━━━━━ Records shown

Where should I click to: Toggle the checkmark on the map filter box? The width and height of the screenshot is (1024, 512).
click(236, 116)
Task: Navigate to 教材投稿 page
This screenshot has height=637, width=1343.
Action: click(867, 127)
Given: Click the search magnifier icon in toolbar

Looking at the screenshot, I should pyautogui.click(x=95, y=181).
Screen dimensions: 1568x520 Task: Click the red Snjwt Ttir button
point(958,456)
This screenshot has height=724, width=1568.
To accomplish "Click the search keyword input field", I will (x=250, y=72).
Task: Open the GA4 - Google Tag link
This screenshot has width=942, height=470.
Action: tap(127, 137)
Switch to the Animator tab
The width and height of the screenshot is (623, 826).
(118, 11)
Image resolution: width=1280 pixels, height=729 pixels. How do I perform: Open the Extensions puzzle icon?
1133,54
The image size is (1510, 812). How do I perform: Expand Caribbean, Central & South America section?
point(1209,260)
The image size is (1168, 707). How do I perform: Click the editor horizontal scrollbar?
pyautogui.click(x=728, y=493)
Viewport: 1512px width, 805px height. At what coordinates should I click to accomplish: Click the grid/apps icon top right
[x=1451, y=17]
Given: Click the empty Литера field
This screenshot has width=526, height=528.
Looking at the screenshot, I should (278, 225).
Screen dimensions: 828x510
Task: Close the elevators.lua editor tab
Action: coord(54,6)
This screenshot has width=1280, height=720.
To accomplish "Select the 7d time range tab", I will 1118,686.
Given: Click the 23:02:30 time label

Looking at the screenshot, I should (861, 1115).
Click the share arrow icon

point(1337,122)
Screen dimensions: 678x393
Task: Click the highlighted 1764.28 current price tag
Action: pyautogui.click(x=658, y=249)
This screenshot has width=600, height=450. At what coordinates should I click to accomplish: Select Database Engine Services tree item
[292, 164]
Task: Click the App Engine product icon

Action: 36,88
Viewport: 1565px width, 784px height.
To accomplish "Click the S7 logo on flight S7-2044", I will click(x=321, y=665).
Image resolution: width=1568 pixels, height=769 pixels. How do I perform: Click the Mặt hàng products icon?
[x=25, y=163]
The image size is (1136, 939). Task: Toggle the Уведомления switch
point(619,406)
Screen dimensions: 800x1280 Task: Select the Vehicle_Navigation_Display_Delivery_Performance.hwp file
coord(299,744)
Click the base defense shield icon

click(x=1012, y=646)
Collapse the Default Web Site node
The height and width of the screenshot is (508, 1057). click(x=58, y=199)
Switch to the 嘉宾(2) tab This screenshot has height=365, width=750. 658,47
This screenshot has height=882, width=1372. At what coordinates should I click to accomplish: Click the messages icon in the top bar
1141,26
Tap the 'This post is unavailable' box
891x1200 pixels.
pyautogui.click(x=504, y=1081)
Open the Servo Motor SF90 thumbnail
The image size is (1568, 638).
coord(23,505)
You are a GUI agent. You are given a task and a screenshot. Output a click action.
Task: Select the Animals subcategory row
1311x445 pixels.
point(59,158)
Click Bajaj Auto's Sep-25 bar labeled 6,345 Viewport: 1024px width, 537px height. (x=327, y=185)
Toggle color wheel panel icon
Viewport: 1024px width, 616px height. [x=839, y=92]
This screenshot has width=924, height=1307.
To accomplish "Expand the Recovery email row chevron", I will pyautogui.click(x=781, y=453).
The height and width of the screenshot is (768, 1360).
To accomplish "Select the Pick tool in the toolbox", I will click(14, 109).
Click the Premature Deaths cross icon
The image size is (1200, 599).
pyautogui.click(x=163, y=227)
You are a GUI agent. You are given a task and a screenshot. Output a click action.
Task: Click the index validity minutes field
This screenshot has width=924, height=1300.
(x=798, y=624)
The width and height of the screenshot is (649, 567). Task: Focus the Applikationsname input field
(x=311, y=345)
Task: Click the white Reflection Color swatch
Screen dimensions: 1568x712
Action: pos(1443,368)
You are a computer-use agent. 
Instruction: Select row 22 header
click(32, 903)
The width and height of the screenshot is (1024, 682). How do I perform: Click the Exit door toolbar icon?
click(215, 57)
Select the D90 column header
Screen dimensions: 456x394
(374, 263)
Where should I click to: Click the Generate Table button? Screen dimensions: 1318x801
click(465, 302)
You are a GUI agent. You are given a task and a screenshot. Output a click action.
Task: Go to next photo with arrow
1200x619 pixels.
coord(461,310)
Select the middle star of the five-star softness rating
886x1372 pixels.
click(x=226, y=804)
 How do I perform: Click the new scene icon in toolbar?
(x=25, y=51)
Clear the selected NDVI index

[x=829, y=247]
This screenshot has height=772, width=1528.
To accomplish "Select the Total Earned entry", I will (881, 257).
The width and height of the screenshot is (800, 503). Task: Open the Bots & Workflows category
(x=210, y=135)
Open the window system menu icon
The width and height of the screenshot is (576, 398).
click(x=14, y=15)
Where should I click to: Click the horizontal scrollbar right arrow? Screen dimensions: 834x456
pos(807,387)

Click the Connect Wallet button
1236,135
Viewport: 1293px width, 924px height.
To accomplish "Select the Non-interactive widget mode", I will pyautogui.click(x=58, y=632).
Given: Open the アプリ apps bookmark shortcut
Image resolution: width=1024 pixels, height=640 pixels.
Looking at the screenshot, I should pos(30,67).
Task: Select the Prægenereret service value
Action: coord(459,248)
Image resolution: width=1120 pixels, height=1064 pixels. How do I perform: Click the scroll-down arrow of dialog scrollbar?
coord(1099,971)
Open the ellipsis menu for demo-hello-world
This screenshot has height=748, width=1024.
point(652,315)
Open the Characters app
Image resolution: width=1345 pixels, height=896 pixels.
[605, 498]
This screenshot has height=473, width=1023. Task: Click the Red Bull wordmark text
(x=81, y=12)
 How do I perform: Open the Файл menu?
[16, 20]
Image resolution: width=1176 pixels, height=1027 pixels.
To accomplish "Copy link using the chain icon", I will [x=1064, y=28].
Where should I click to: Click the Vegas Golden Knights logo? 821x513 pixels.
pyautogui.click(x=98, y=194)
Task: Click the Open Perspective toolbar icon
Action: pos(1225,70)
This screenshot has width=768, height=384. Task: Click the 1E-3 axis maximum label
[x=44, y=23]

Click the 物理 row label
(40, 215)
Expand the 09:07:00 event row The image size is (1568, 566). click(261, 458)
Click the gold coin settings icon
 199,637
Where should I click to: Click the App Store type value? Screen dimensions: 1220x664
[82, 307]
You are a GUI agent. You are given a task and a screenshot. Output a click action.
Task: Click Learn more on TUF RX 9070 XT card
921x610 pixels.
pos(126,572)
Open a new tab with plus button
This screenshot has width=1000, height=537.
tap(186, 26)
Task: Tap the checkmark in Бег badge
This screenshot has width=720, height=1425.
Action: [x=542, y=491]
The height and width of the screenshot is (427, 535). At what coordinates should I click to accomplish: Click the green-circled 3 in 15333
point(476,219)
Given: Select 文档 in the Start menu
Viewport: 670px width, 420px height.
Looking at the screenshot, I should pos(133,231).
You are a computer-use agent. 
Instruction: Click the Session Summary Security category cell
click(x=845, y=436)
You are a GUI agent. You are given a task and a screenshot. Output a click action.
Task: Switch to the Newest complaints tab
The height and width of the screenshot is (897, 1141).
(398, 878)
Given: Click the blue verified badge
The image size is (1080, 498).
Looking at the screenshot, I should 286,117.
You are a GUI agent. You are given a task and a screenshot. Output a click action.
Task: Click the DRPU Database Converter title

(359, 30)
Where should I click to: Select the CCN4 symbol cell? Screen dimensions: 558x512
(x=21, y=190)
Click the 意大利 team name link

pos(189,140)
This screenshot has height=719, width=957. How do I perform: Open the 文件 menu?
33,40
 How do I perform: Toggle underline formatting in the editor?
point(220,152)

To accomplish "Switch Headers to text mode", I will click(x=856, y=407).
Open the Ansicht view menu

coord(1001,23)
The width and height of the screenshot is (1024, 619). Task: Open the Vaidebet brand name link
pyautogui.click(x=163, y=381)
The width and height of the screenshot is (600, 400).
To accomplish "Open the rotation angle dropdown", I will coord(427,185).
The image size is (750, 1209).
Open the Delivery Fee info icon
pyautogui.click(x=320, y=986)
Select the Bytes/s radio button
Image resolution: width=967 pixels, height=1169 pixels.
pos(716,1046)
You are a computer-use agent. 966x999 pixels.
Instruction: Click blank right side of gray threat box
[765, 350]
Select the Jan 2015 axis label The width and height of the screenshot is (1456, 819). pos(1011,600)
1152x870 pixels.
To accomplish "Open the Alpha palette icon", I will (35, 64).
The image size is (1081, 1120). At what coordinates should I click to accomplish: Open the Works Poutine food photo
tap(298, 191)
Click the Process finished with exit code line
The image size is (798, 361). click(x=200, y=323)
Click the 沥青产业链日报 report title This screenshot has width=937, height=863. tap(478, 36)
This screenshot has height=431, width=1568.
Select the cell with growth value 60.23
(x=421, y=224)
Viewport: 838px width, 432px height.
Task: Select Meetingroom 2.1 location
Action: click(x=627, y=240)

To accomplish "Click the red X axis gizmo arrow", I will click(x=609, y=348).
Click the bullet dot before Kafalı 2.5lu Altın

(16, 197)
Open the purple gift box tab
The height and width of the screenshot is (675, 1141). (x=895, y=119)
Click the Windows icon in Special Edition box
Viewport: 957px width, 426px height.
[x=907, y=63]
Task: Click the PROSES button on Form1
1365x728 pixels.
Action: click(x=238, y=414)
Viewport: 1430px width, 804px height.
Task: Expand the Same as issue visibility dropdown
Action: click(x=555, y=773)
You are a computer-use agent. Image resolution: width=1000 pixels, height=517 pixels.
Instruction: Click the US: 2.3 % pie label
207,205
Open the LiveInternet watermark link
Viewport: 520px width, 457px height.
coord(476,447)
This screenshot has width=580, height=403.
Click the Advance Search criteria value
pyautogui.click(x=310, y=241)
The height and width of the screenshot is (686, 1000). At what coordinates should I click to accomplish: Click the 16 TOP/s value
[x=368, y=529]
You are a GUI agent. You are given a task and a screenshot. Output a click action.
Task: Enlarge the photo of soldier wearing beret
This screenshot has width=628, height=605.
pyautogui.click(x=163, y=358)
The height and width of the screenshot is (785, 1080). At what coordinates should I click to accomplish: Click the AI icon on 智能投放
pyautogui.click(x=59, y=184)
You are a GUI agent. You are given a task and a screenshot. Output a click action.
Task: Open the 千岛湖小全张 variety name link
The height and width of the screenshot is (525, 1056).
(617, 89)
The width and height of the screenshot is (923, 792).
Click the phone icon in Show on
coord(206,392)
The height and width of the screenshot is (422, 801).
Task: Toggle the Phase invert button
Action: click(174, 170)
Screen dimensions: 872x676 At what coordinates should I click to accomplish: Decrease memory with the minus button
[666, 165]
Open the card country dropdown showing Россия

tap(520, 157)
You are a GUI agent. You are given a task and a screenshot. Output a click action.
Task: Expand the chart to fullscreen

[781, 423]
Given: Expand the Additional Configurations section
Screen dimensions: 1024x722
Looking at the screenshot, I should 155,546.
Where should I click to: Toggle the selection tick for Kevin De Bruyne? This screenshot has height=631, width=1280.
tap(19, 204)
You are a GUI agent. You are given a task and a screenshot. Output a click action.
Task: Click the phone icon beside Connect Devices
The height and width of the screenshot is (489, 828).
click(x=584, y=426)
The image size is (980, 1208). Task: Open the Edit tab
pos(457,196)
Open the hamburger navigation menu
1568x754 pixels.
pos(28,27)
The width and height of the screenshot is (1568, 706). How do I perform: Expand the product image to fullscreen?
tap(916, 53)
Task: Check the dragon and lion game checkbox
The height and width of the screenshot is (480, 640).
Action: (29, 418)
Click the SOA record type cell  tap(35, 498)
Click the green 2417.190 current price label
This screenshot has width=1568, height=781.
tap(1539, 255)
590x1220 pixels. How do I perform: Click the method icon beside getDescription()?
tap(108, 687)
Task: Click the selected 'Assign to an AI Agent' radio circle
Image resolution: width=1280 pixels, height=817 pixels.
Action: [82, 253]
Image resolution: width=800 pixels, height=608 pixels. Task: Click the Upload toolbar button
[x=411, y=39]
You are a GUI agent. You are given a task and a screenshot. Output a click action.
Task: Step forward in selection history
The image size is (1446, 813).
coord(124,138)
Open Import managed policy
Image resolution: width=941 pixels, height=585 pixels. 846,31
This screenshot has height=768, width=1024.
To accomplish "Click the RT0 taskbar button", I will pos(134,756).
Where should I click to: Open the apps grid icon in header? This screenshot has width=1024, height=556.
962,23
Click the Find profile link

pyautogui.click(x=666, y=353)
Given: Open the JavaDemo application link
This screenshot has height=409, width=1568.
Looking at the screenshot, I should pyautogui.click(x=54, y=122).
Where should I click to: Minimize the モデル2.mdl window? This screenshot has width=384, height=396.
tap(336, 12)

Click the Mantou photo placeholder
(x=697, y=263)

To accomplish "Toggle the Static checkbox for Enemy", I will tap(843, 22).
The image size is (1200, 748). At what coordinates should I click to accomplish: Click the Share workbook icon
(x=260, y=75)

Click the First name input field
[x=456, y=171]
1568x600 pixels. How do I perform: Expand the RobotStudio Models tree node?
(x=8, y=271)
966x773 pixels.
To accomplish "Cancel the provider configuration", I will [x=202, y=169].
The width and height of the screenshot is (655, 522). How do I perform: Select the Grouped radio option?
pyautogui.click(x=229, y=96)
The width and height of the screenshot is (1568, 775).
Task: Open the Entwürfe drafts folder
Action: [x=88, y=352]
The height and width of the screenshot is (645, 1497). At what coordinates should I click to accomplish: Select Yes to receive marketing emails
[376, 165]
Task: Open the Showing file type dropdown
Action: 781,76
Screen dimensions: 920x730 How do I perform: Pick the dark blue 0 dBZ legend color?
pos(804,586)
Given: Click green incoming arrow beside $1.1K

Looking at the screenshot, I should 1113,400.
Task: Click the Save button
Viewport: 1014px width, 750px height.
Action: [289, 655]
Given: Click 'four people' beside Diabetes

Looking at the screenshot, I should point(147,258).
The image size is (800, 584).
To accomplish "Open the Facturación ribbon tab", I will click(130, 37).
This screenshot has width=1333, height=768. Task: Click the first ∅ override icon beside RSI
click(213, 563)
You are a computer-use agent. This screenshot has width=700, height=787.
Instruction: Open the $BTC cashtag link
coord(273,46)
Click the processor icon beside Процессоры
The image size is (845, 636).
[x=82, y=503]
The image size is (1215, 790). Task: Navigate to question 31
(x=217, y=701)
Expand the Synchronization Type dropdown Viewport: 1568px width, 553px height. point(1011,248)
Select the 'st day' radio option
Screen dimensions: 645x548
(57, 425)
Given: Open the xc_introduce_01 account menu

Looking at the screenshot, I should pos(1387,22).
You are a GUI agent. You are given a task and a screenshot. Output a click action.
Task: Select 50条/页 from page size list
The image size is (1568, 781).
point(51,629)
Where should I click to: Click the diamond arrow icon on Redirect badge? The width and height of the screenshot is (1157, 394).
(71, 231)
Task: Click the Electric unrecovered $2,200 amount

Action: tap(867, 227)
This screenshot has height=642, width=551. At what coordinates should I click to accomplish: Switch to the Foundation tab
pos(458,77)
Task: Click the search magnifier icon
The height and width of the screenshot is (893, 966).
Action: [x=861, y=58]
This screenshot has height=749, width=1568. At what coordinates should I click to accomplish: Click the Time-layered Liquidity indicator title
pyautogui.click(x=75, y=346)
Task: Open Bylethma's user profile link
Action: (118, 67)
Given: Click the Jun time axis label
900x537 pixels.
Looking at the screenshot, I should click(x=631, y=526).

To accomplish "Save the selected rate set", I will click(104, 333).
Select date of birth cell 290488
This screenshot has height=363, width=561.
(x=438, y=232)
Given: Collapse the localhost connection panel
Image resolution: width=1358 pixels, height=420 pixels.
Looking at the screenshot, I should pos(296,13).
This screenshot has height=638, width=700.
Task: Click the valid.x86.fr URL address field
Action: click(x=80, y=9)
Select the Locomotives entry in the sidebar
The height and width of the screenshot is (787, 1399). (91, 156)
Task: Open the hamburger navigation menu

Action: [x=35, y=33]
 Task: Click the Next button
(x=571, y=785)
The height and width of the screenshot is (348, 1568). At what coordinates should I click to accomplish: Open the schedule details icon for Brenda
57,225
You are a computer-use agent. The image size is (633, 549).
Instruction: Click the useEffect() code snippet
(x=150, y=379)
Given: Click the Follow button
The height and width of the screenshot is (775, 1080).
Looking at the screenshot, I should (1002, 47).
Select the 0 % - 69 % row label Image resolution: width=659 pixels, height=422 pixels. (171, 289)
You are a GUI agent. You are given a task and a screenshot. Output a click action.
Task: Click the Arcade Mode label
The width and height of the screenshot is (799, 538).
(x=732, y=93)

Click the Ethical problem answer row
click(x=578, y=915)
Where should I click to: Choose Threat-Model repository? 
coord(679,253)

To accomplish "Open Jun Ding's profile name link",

━━━━━━━━━━

:: Required action ::
Using the records above, restate word for word the lines from the one with "Given: Expand the" through the one with "Task: Click the phone", both included.

:: Output ::
Given: Expand the Additional Configurations section
Screen dimensions: 1024x722
Looking at the screenshot, I should 155,546.
Where should I click to: Toggle the selection tick for Kevin De Bruyne? This screenshot has height=631, width=1280.
tap(19, 204)
You are a GUI agent. You are given a task and a screenshot. Output a click action.
Task: Click the phone icon beside Connect Devices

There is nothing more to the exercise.